Hampton Daze: Standing up for silly girls everywhere

48 Hours In Los Angeles




My husband Joe and I headed to West Hollywood for a quick 48 hours last week before flying back to New York after a family gathering.

We stayed at The Standard Hollywood. When I booked I didn’t realize that we checked in the same day as the LA Pride parade, which made it all the more fun at our pool.

The restaurant at The Standard is Croft Alley, opened by Chef Phuong Tran and Michael Della Femina, and it’s really fantastic. So good, we ate one dinner and two breakfasts during our quick trip. I definitely recommend açaí bowls by the pool in the morning. Also, the avocado toast was delish. I love an LA menu, so many antioxidants, which happens to be my favorite food group!

I also loved seeing the neon sculpture “Champ” by Zoë Buckman, which debuted in February at The Standard. The large-scale outdoor sculpture rotates on the strip for a year and it represents female empowerment (Google it. It’s fantastic!). I was able to write about and hear the artist talk at this year’s Guild Hall Visionaries Luncheon at Riverpark in Manhattan.

At a dinner, one of the waiters was in a mood, which I thought was pretty comical. He made a noise I’d best describe as a snicker every time I said something I imagine he thought was silly. The mock-able topics of discussion: 1. National Rosé Day, and 2. Astrology. I figured with these conversation points I should fit in great in LA, but I guess not. Unfortunately for me, Joe laughed with the sassy waiter and I was outnumbered.

Might I remind him that I’m an award-winning journalist (said in Bridget Jones’s voice) and maybe I’d like to talk rosé, astrology, the Kardashians, or any other subject he might deem silly while I’m on vacation from editing countless articles on art and culture.

I will stand up for silly girls everywhere who want to read their horoscope over a glass of rosé, eating Skinny Pop, watching “Vanderpump Rules,” all while flipping through People magazine. That doesn’t mean those same girls aren’t book club members, watching documentary films, fighting for equal rights (and pay), while spending afternoons at The Met. (Find yourself a girl who can do both).

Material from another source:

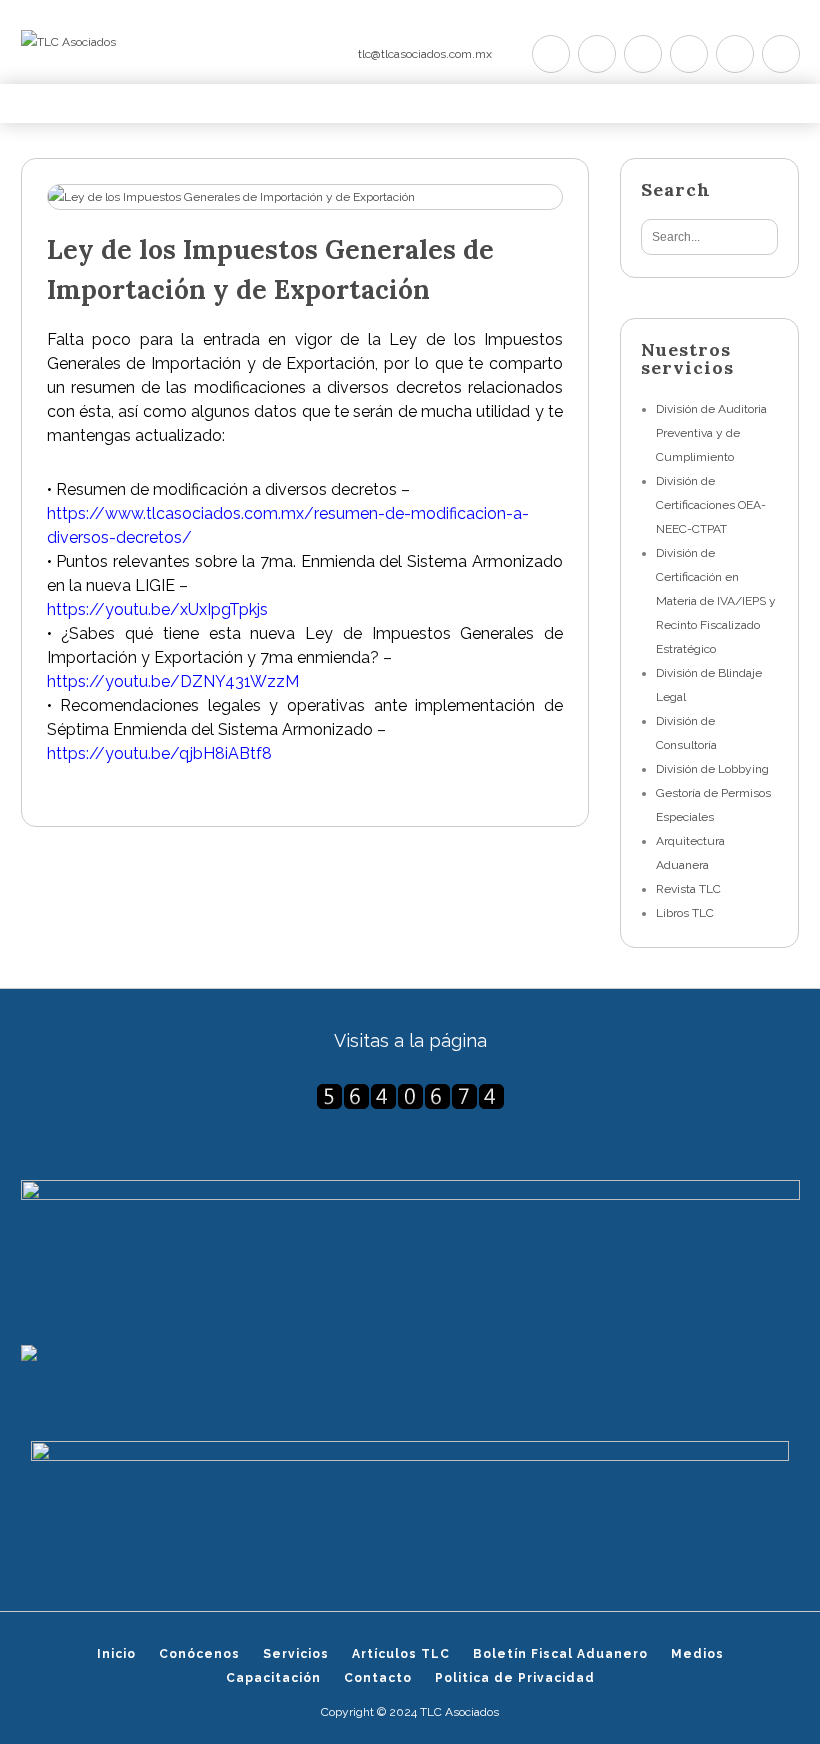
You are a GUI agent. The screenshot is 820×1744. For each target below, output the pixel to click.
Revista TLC (688, 889)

I also won’t go to The Standard Hollywood without comparing myself to fellow New York columnist Carrie Bradshaw visiting LA. It’s the same hotel, with the same glass display case — called The Box — behind the check-in desk that contains a live person doing some sort of art. Instead of being told I can’t smoke, I’m told I can’t take photos. My answer to that: “I have an addiction, sir!”

Speaking of astrology and the Kardashians, the strangest thing happened. While walking through the Jet Blue terminal I swear I walked right by Lamar Odom (yes, the Jet Blue terminal. And from one tall person to a giant: I do hope you got the extra legroom).

Later in the trip, after a shopping spree at Fred Segal while channeling my inner Donna Martin (who is by far the best character on “Beverly Hills 90210”) I swear we walked right by Kris Humphries on Sunset Boulevard.

What is the cosmic coincidence that my only two celebrity sightings during our trip to LA are basketball players plagued by the so-called Kardashian curse? (Both seem to be doing just fine, in case you’re wondering). Also, by “shopping spree” at Fred Segal, I mean lipstick and a card game.

While we were in town, we also had a really great meal at Rosaline, a Peruvian restaurant with dishes as gorgeous as the decor. We had lunch at Obicà, which is also located in New York (and around the world). We split the bufala dop e pomodoro pizza and opted for the stracciatella cheese upgrade (we fancy!) and it was the perfect nosh. Joe and I also enjoyed time by The Standard’s signature blue pool, because that’s what vacation is about: sipping watermelon carrot juice on a lounge chair (I’m SO LA).